→ **What you have to do**
Your reply should consist of the listing, copied exactly.

→ **Provided information**
• • • • • • •
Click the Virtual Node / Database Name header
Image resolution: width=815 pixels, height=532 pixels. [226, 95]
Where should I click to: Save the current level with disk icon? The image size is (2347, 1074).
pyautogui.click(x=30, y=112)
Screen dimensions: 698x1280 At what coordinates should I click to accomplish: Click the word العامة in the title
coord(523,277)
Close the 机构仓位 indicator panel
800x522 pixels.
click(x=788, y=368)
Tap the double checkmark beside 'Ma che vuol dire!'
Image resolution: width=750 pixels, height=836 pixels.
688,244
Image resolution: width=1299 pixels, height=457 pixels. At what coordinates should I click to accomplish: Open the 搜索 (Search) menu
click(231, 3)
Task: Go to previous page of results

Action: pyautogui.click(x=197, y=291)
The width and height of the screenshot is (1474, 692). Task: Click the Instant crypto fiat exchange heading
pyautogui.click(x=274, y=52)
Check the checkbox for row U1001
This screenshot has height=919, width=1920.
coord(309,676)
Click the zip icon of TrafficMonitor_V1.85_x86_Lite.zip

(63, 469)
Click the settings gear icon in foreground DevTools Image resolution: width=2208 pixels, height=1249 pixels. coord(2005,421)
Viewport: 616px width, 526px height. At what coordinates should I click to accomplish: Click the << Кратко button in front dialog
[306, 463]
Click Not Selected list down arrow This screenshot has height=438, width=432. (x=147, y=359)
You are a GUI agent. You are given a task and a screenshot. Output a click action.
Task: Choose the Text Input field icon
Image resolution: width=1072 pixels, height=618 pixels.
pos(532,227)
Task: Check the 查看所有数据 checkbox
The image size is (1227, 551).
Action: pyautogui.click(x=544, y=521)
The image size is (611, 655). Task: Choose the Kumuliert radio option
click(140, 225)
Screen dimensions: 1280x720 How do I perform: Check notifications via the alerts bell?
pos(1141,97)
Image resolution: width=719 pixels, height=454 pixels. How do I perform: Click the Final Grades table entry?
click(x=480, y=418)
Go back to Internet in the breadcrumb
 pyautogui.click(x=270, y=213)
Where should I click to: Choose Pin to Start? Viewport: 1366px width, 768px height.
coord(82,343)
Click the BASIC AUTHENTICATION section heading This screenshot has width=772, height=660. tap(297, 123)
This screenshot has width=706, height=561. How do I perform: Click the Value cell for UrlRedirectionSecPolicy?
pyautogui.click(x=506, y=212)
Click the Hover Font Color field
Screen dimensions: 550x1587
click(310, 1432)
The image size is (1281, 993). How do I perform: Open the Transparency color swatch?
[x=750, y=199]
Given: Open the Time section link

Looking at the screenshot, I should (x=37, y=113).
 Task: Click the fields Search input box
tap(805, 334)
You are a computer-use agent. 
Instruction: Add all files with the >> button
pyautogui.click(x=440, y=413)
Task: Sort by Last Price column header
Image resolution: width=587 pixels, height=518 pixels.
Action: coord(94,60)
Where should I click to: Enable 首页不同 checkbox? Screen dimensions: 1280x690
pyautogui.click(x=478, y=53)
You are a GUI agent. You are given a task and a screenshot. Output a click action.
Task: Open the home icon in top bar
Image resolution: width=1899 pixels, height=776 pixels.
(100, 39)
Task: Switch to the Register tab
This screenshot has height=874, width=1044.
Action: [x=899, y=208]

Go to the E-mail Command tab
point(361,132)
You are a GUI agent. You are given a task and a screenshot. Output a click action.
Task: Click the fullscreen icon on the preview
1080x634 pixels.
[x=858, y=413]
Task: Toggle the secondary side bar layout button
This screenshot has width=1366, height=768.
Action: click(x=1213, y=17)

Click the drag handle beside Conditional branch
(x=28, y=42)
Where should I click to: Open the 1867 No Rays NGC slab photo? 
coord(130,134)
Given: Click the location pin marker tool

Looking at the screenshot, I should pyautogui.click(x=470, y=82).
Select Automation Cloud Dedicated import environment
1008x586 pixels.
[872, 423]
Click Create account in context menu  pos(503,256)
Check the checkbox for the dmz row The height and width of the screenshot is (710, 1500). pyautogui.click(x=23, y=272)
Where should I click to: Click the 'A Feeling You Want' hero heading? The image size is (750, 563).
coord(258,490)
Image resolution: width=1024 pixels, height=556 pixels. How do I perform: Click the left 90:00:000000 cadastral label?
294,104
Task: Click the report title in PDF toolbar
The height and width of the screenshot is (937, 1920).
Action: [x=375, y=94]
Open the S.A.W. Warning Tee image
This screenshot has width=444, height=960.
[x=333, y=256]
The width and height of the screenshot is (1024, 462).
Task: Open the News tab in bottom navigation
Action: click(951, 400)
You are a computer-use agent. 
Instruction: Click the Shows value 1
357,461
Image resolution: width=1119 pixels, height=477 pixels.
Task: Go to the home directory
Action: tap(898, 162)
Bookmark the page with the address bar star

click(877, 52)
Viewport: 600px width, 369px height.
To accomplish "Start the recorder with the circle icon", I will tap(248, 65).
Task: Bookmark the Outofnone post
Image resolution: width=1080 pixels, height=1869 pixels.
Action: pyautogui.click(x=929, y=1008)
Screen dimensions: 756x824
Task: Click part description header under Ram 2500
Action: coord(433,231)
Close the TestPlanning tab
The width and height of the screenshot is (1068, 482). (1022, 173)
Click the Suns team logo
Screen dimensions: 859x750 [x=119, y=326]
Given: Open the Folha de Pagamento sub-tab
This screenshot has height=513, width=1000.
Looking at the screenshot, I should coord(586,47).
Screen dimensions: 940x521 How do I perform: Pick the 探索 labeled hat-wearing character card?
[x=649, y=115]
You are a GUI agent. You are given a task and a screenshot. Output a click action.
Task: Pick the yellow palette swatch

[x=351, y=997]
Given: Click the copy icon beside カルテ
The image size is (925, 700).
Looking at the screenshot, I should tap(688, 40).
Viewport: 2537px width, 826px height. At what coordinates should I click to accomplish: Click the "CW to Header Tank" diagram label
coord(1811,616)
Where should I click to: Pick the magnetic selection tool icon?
• • • • • • •
→ **Written response**
Click the Virtual Node / Database Name header
Image resolution: width=815 pixels, height=532 pixels. [226, 95]
Where should I click to: Save the current level with disk icon? The image size is (2347, 1074).
pyautogui.click(x=30, y=112)
Screen dimensions: 698x1280 At what coordinates should I click to accomplish: Click the word العامة in the title
coord(523,277)
Close the 机构仓位 indicator panel
800x522 pixels.
click(x=788, y=368)
Tap the double checkmark beside 'Ma che vuol dire!'
Image resolution: width=750 pixels, height=836 pixels.
688,244
Image resolution: width=1299 pixels, height=457 pixels. At what coordinates should I click to accomplish: Open the 搜索 (Search) menu
click(231, 3)
Task: Go to previous page of results

Action: pyautogui.click(x=197, y=291)
The width and height of the screenshot is (1474, 692). Task: Click the Instant crypto fiat exchange heading
pyautogui.click(x=274, y=52)
Check the checkbox for row U1001
This screenshot has height=919, width=1920.
coord(309,676)
Click the zip icon of TrafficMonitor_V1.85_x86_Lite.zip

(63, 469)
Click the settings gear icon in foreground DevTools Image resolution: width=2208 pixels, height=1249 pixels. coord(2005,421)
Viewport: 616px width, 526px height. At what coordinates should I click to accomplish: Click the << Кратко button in front dialog
[306, 463]
Click Not Selected list down arrow This screenshot has height=438, width=432. (x=147, y=359)
You are a GUI agent. You are given a task and a screenshot. Output a click action.
Task: Choose the Text Input field icon
Image resolution: width=1072 pixels, height=618 pixels.
pos(532,227)
Task: Check the 查看所有数据 checkbox
The image size is (1227, 551).
Action: pyautogui.click(x=544, y=521)
The image size is (611, 655). Task: Choose the Kumuliert radio option
click(140, 225)
Screen dimensions: 1280x720 How do I perform: Check notifications via the alerts bell?
pos(1141,97)
Image resolution: width=719 pixels, height=454 pixels. How do I perform: Click the Final Grades table entry?
click(x=480, y=418)
Go back to Internet in the breadcrumb
 pyautogui.click(x=270, y=213)
Where should I click to: Choose Pin to Start? Viewport: 1366px width, 768px height.
coord(82,343)
Click the BASIC AUTHENTICATION section heading This screenshot has width=772, height=660. tap(297, 123)
This screenshot has width=706, height=561. How do I perform: Click the Value cell for UrlRedirectionSecPolicy?
pyautogui.click(x=506, y=212)
Click the Hover Font Color field
Screen dimensions: 550x1587
click(310, 1432)
The image size is (1281, 993). How do I perform: Open the Transparency color swatch?
[x=750, y=199]
Given: Open the Time section link

Looking at the screenshot, I should (x=37, y=113).
 Task: Click the fields Search input box
tap(805, 334)
You are a computer-use agent. 
Instruction: Add all files with the >> button
pyautogui.click(x=440, y=413)
Task: Sort by Last Price column header
Image resolution: width=587 pixels, height=518 pixels.
Action: coord(94,60)
Where should I click to: Enable 首页不同 checkbox? Screen dimensions: 1280x690
pyautogui.click(x=478, y=53)
You are a GUI agent. You are given a task and a screenshot. Output a click action.
Task: Open the home icon in top bar
Image resolution: width=1899 pixels, height=776 pixels.
(100, 39)
Task: Switch to the Register tab
This screenshot has height=874, width=1044.
Action: [x=899, y=208]

Go to the E-mail Command tab
point(361,132)
You are a GUI agent. You are given a task and a screenshot. Output a click action.
Task: Click the fullscreen icon on the preview
1080x634 pixels.
[x=858, y=413]
Task: Toggle the secondary side bar layout button
This screenshot has width=1366, height=768.
Action: click(x=1213, y=17)

Click the drag handle beside Conditional branch
(x=28, y=42)
Where should I click to: Open the 1867 No Rays NGC slab photo? 
coord(130,134)
Given: Click the location pin marker tool

Looking at the screenshot, I should pyautogui.click(x=470, y=82).
Select Automation Cloud Dedicated import environment
1008x586 pixels.
[872, 423]
Click Create account in context menu  pos(503,256)
Check the checkbox for the dmz row The height and width of the screenshot is (710, 1500). pyautogui.click(x=23, y=272)
Where should I click to: Click the 'A Feeling You Want' hero heading? The image size is (750, 563).
coord(258,490)
Image resolution: width=1024 pixels, height=556 pixels. How do I perform: Click the left 90:00:000000 cadastral label?
294,104
Task: Click the report title in PDF toolbar
The height and width of the screenshot is (937, 1920).
Action: [x=375, y=94]
Open the S.A.W. Warning Tee image
This screenshot has width=444, height=960.
[x=333, y=256]
The width and height of the screenshot is (1024, 462).
Task: Open the News tab in bottom navigation
Action: click(951, 400)
You are a computer-use agent. 
Instruction: Click the Shows value 1
357,461
Image resolution: width=1119 pixels, height=477 pixels.
Task: Go to the home directory
Action: tap(898, 162)
Bookmark the page with the address bar star

click(877, 52)
Viewport: 600px width, 369px height.
To accomplish "Start the recorder with the circle icon", I will tap(248, 65).
Task: Bookmark the Outofnone post
Image resolution: width=1080 pixels, height=1869 pixels.
Action: pyautogui.click(x=929, y=1008)
Screen dimensions: 756x824
Task: Click part description header under Ram 2500
Action: coord(433,231)
Close the TestPlanning tab
The width and height of the screenshot is (1068, 482). (1022, 173)
Click the Suns team logo
Screen dimensions: 859x750 [x=119, y=326]
Given: Open the Folha de Pagamento sub-tab
This screenshot has height=513, width=1000.
Looking at the screenshot, I should coord(586,47).
Screen dimensions: 940x521 How do I perform: Pick the 探索 labeled hat-wearing character card?
[x=649, y=115]
You are a GUI agent. You are given a task and a screenshot. Output a click action.
Task: Pick the yellow palette swatch

[x=351, y=997]
Given: Click the copy icon beside カルテ
The image size is (925, 700).
Looking at the screenshot, I should tap(688, 40).
Viewport: 2537px width, 826px height. At what coordinates should I click to accomplish: Click the "CW to Header Tank" diagram label
coord(1811,616)
Where should I click to: Pick the magnetic selection tool icon?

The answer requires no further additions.